Excluding family, Jim Ryan is my oldest and dearest friend on the planet.
He is now a retired United States Court of Appeals Judge. Very distinguished.
As a college boy in the 1950’s, he used to come to our house on Sunday nights to sustain himself on Polly’s meat loaf and while away the hours afterward discussing life, love, marriage and the law.
When he came home from the navy, he joined our boot strap law firm. After I went on the Common Pleas Court Bench, he was elected Justice of the Peace.
I became a Circuit Judge. He became a Circuit Judge.
I went on the Supreme Court. He went on the Supreme Court.
I started a law school. He joined the Board of Directors and started teaching.
It has been my privilege to introduce and eulogize him on a number of occasions, and he has often returned the favor.
So I suppose it was only natural that in January of 1983, he agreed to be a candidate for Chief Justice.
The court met in the old Lafayette Building in downtown Detroit. It was only days after Dorothy Riley had been excluded from discussion about her status.
Ryan’s effort was hardly an example of political skill. Jim Brickley, an old friend and fellow Republican, would make the nomination. Dorothy Riley would add her support.
A fourth vote would have to come from somewhere.
Chuck Levin? The nominal independent who had supported Mary Coleman and John Fitzgerald in 1982? Was he really opposed to Soapy?
Giles Kavanagh? Though they were fellow Democrats, there was no love lost between him and Soapy. And he had also been party to the uprising that put Mary in the center chair.
Whatever scenario Ryan had hoped to see unfold on that January morning in the old Lafayette Building, he was quickly disabused of it when the issue was raised about Dorothy’s competence to participate in the election of the Chief Justice.
Once again, and with sugar coated condescension, it was suggested that it might not “look good” if Justice Riley participated in view of the Attorney General’s lawsuit.
When a majority chased her from the room, humiliated, Ryan knew he would have no chance to be the next Chief Justice.
After the vote was taken and Soapy had been elected by a vote of four to two, Giles Kavanagh, always a cheer leader for collegiality, suggested that, for the record, the vote should be made unanimous.
Ryan said no.
After the conference Jim Brickley pulled Ryan aside.
“We’re going to have to learn how to count better,” he offered with a smile.
Ryan thanked him for supporting a losing cause. A lesson had been learned.

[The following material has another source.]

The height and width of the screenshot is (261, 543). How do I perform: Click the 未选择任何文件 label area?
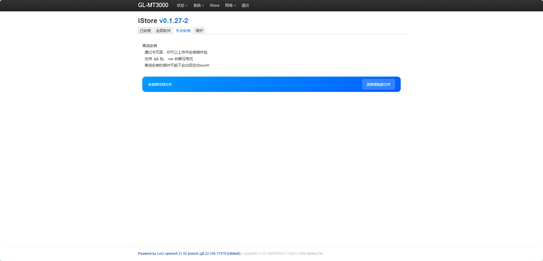(160, 84)
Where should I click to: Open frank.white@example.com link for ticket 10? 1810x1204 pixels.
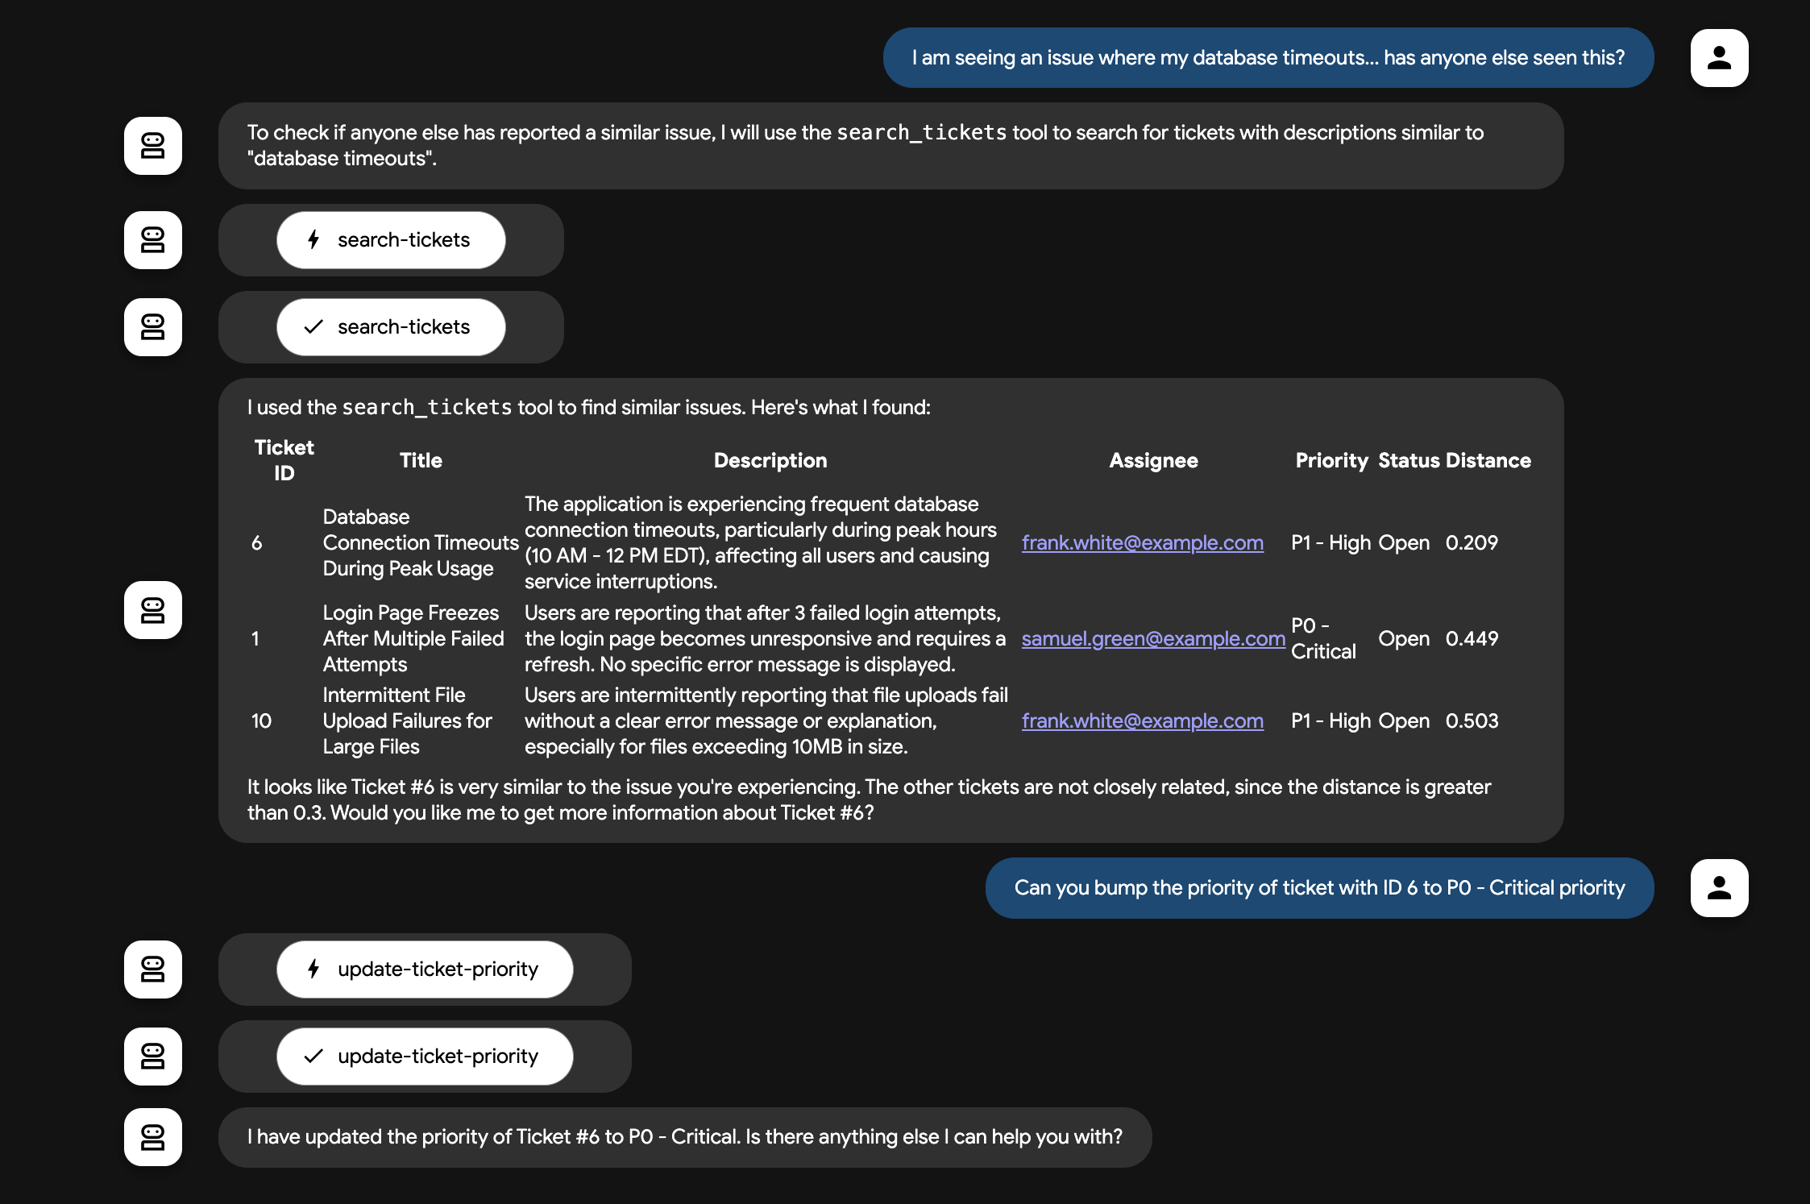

In the Michigan Supreme Court the name of the game is ‘four votes.’
It was just another instance of the rampant partisanship that infected the court.
Now it would be a six member court for as long as it took to decide the Attorney General’s challenge to Dorothy.
Soapy had his court. He was the leader. He was the boss. But at what cost?
Years later, recording an oral history of the court, Jim Ryan reflected on those days.
“Dorothy was deeply hurt and she was sure we were wrong, and I was sure we were wrong, and we, with that stroke, went a long way toward destroying the superb relations that the members of the Court had one to the other over the whole of the years I was there.”